If you wanted to defeat an opponent of this standing, therefore, you needed to make sure you captured his castles, because if you simply bypassed them on your way through his lands you’d find yourself subject to dangerous counter-attacks from their garrisons.
But how did you go about capturing a castle?
To put it simply, you had three basic choices in order to overcome castle walls: go over them, go under them, or go through them.
Trying to scale the walls was a difficult and dangerous task, one which required a large number of troops and generally resulted in a high casualty rate as your ladders were pushed back and the defenders rained down arrows, crossbow bolts and other dangerous or noxious substances. (But not, incidentally, boiling oil, a trope beloved by Hollywood but almost never used in real life. Think about it: why would you waste such a rare and precious substance when you could just as easily tip boiling water or hot sand on your enemies?)
Alternatively, you might construct a siege tower, a moveable structure as high as the walls which enabled your men to attack the battlements directly without climbing. But these took a good while to construct, didn’t work if there was a moat to cross, and were susceptible to fire. They also required engineers of great skill, as did mining, the only method of going under the walls.
Attempting to knock a breach in castle’s defences, so that your fighting men could pour through it in order to engage in hand-to-hand combat, was a simpler option. For this you might attack the wooden gate with a battering ram, or you might construct siege machinery to throw a barrage of stones at the walls. But, again, these methods involved either the sourcing of skilled engineers or a vast number of troops, of whom you were prepared to lose a significant proportion.
One major problem with taking a castle by storm – collapsing a tower by mining, or knocking a huge hole in the wall – was that it resulted in a damaged and indefensible stronghold. This wasn’t very helpful, because the general idea was that you wanted the castle so you could garrison it yourself. Therefore it was better to find a way of attacking the people inside, but not the building itself.
The obvious way to do this was starvation: surround the stronghold with your troops and wait for the garrison to run out of food and/or water. However, this method had its issues. If stores had been stockpiled, starvation might take months or even years, and you couldn’t move away during all that time; you therefore lost the momentum of your attack on enemy lands, while laying yourself open to the risk of a relieving force arriving and attacking you from behind. Plus you might actually run out of food before the castle garrison did, and you were out in the open so you were subject to bad weather, lack of sanitation and disease.
The best and most bloodless options for taking a castle were to persuade the castellan to change sides and surrender the castle to you, or to take it by trickery or deceit. Persuasion and threats might or might not work, as some real-life examples show. In 1216 King John told the castellan of Belvoir castle that his father – then in John’s custody – would be starved to death if he did not yield, and this resulted in surrender. However, back in 1152 a knight refused to hand his castle over to King Stephen even when threatened with the execution of his 5-year-old son, who was being held hostage. (Stephen, incidentally, could not bring himself to carry out his threat, and the child survived.)

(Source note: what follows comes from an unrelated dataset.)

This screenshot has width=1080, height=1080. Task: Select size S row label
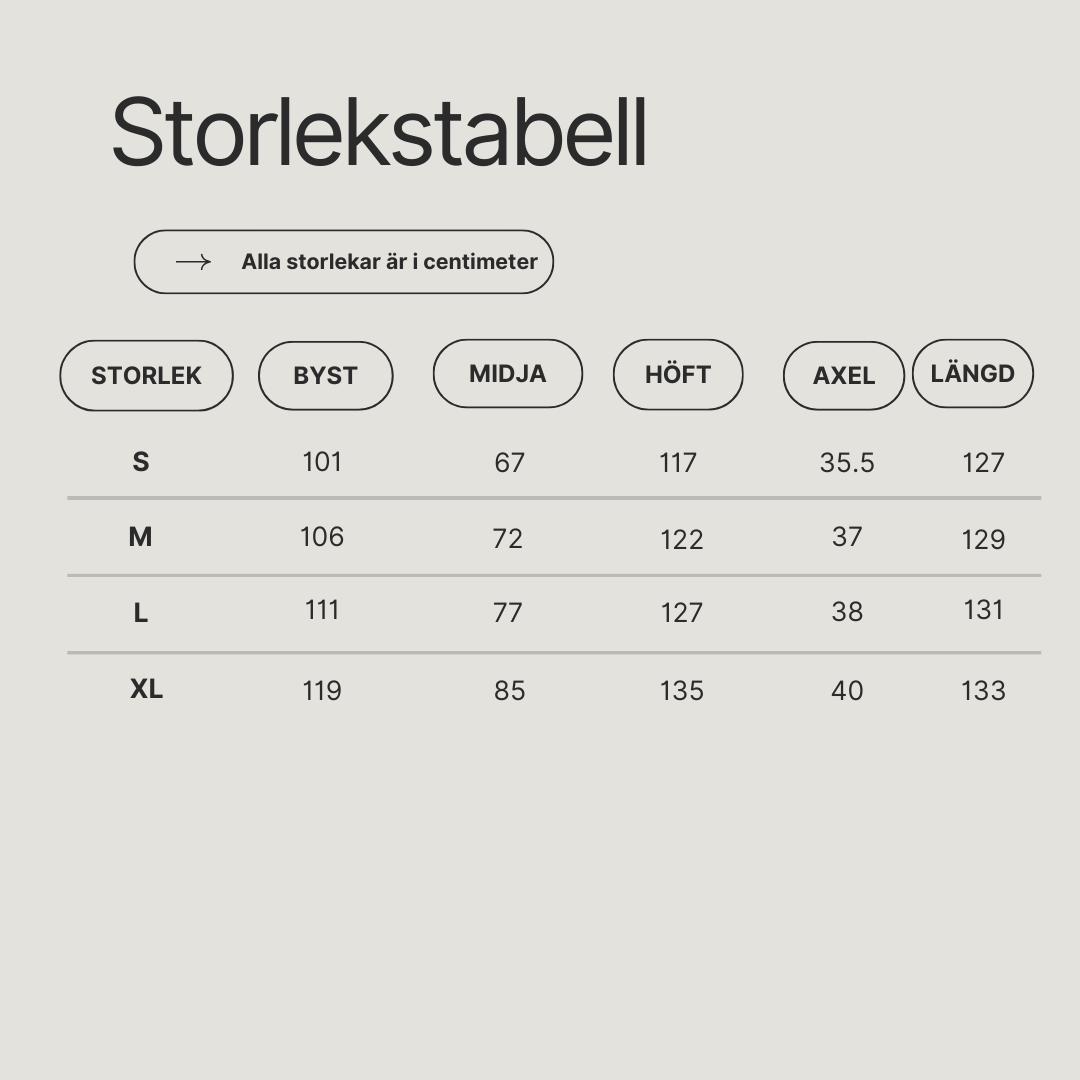(x=141, y=461)
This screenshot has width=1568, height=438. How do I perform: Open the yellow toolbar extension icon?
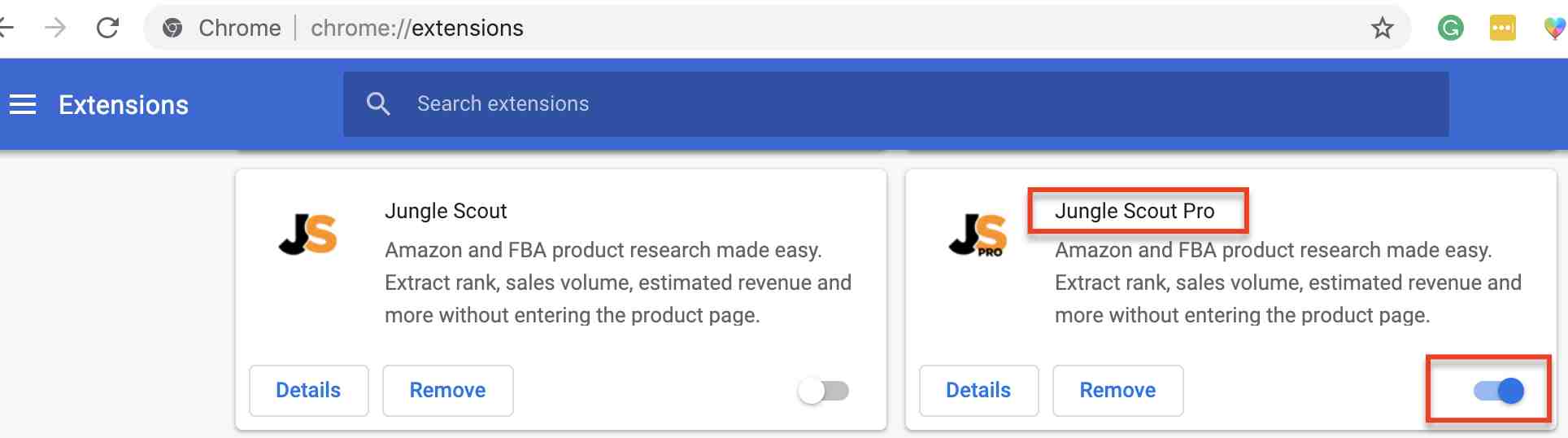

Trickery and deceit might take any number of forms. In 1119, during wars on the Norman–French border, Louis VI of France met with the castellan of Les Andelys castle to negotiate, and persuaded or bribed him to take some of Louis’s men back with him and hide them under straw in a storehouse. When Louis approached the castle himself the next day, the men leaped out from their hiding place, pretended at first to be defenders, and then attacked and opened the gate. The confused and hoodwinked garrison fled, leaving the undamaged castle in Louis’s hands.
Women were involved in warfare much more often than is sometimes supposed: most often in defending castles, but sometimes also in capturing them. In 1140 Countess Matilda of Chester paid an ostensibly social call on the wife of the castellan of Lincoln castle, and her husband Ranulf, the earl of Chester, later arrived to collect her. As he was unarmed and accompanied by just three knights, he was admitted … at which point he and his men overpowered the guards and held the gate open long enough for a hidden, larger force to arrive. Ranulf was able to capture the castle, expel the garrison and shut the gates, leaving himself, his wife and their own men in possession of a valuable stronghold.
The measure of a siege’s success was that the castle in question changed hands, however that was achieved; it did not always have to mean victory in armed combat or great loss of life.